Newsletter tracking: If you have previously given your express consent, newsletter tracking (a.k.a. web beacons or tracking pixels) shall be used. Upon the delivery of the newsletter, an external server may then collect certain data on the recipient, e.g. the time of retrieval, IP address or information on the used e-mail programme (client). The name of the image file is customised for each mail recipient by attaching a unique ID. The mail sender remembers which ID belongs to which e-mail address and is thus able to determine during image retrieval which newsletter recipient just opened an e-mail.

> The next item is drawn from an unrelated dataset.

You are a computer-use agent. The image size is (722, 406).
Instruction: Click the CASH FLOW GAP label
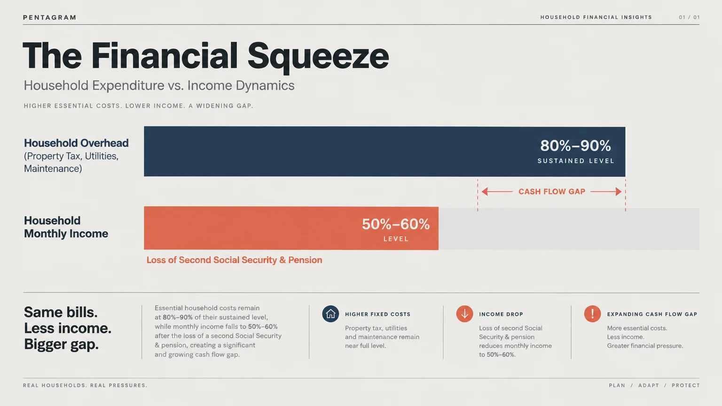pyautogui.click(x=552, y=192)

As part of newsletter tracking, user behaviour data are collected under a pseudonym. This comprises the following pseudonymised data: recipient, recipient minus bounces, recipient in queue, recipient is skipped over, unique cancellation rate, unique cancellations, bounce rate, bounces (namely hard and soft bounces), unique open rate, unique open, open rate, openings, unique click rate, unique clicks, click rate, clicks, effective unique click rate, clicks for the segmentation of target groups.

We cooperate with an external service provider, entergon GmbH &Co. KG, Wilhelmstr.14A, 61381 Friedrichsdorf in order to deliver the newsletter. Your personal data shall be forwarded to entergon GmbH for the purpose of sending the newsletter and they shall process them solely according to our instructions.

WALA World Info Mail

You have the opportunity to register for the free WALA World Subscription at www.wala.world. The WALA-World-subscription is sent out at irregular intervals and serves to provide information about new articles on the website https://www.wala.world.

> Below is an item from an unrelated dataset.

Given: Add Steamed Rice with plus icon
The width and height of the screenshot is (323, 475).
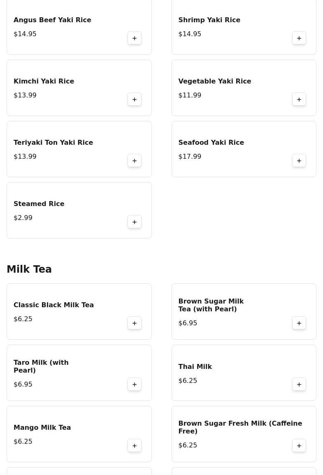Looking at the screenshot, I should tap(135, 222).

If you register for our WALA-World-subscription, personal data is collected. This data is used by us for our own advertising purposes in the form of your WALA-World-subscription, provided that you give express consent in the following manner:

 "Yes, I would like to subscribe to the WALA-World-subscription! I have read the Privacy Policy".

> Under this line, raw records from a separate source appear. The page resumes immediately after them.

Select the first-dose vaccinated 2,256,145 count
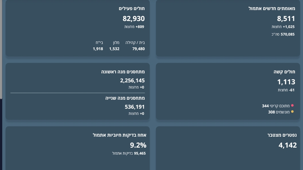This screenshot has height=170, width=303. tap(132, 81)
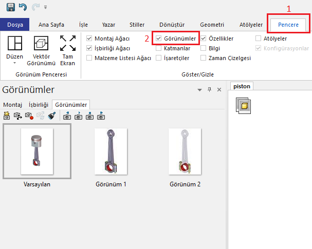
Task: Click the create new view camera icon
Action: pos(7,117)

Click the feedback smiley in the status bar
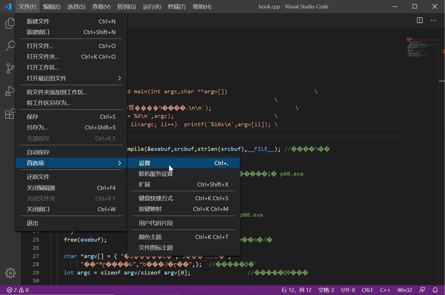coord(422,290)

You may cancel the WALA-World-subscription at any time by clicking on the corresponding link in the WALA-World-subscription E-mail or by sending us a message to this effect by e-mail to abo-abbestellen@wala.de. Upon cancellation, your e-mail address shall be promptly erased from our WALA-World-subscription distribution list and included in a blocking file to ensure revocation.

The WALA-World-subscription will be delivered by us, WALA Heilmittel GmbH. Your data will be transmitted to our order processor submedia fresh media solutions no tins GmbH, Augustenstraße 44, 70178 Stuttgart, Germany, in order to process the WALA-World-subscription registration on the WALA World website. Your data will be processed exclusively in accordance with our instructions.

Use of Google Maps

We use Google Maps for displaying maps and for creating travel routes. Google Maps is operated by Google Inc., 1600 Amphitheatre Parkway, Mountain View, CA 94043, USA. By using this online offer, you consent to the collection, processing and use of the automatically collected data and the data you entered (including the IP address) by Google or any of their representatives or third-party providers. The terms of use for Google Maps may be found at the following link:

https://www.google.de/intl/de/policies/terms/regional.html

More details on transparency and choice options as well as data protection provisions may be found in the Privacy Centre of google.de: https://www.google.de/intl/de/policies/privacy/?fg=1

Changes to our Data Protection Provisions

We reserve the right to occasionally adjust our privacy policy, so it can comply with the applicable legal requirements or to implement changes to our services in the privacy policy. For example, this may include the introduction of new services. Therefore, the new privacy policy shall apply to your return visit.

Trademarks

Each logo or trademark specified herein is the property of the respective company. Brands and names are provided for informational purposes only.